**WHAT YOU SHOULD DO**: The answer is all of the data repeated exactly, with each picture omitted.

**DATASET CONTENT**:
○ ○ ○ ○ ○
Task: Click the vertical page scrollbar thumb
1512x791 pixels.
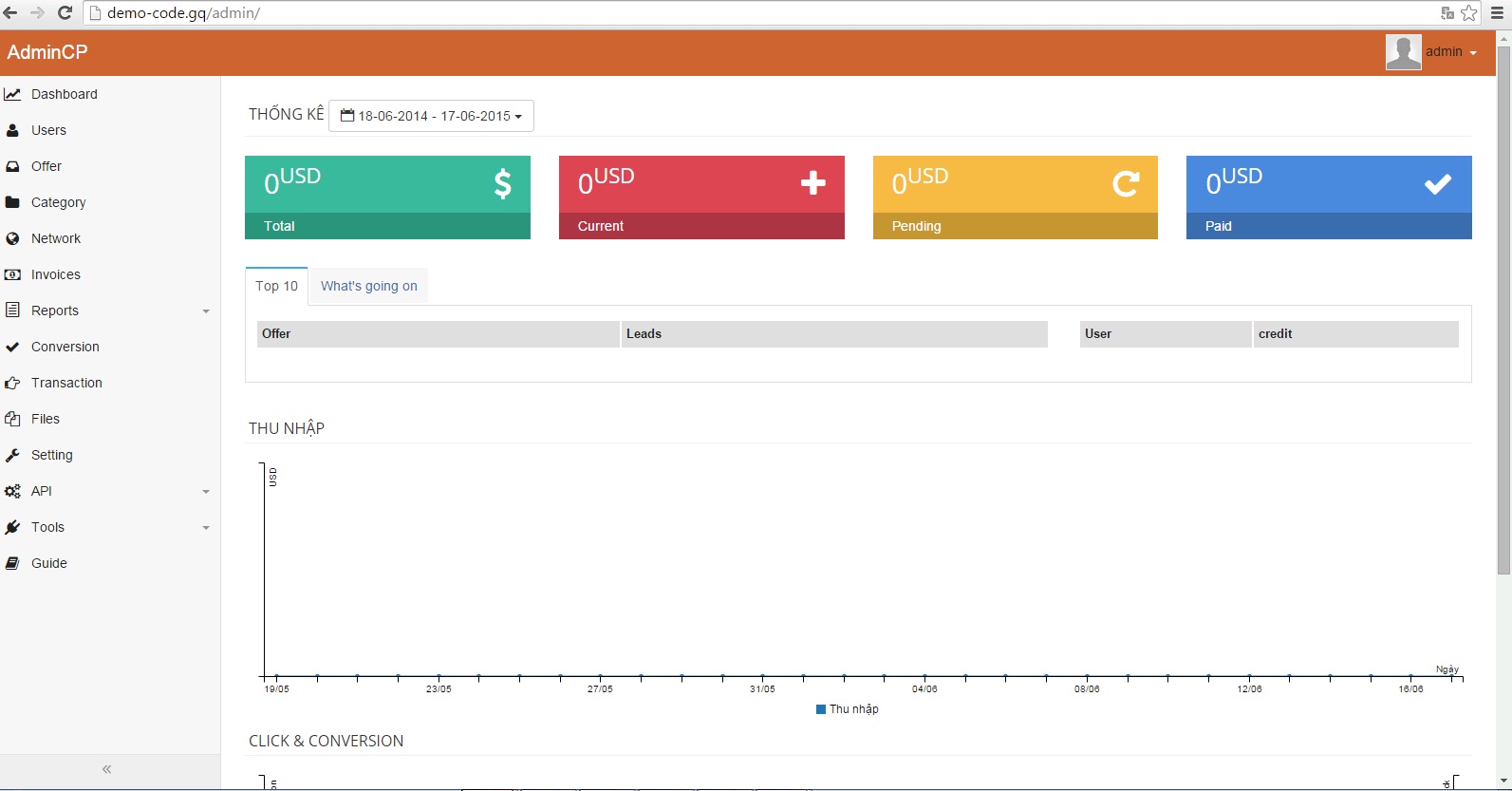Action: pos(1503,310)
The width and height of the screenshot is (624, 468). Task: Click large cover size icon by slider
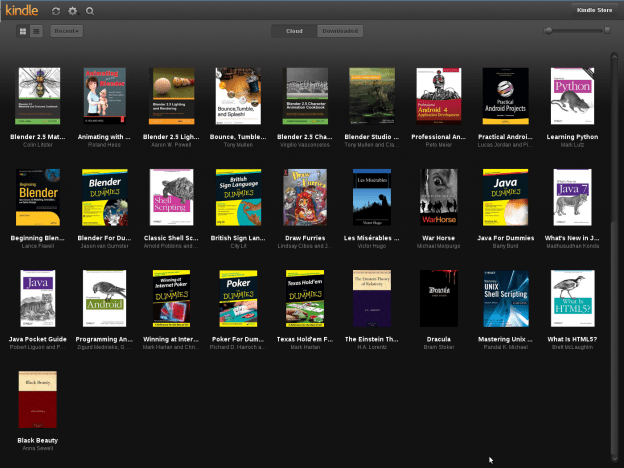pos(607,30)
○ ○ ○ ○ ○
**THE COMPLETED TASK**:
Task: Click the vertical page scrollbar thumb
1512x791 pixels.
Action: pos(1503,310)
The width and height of the screenshot is (624, 468). Task: Click large cover size icon by slider
pos(607,30)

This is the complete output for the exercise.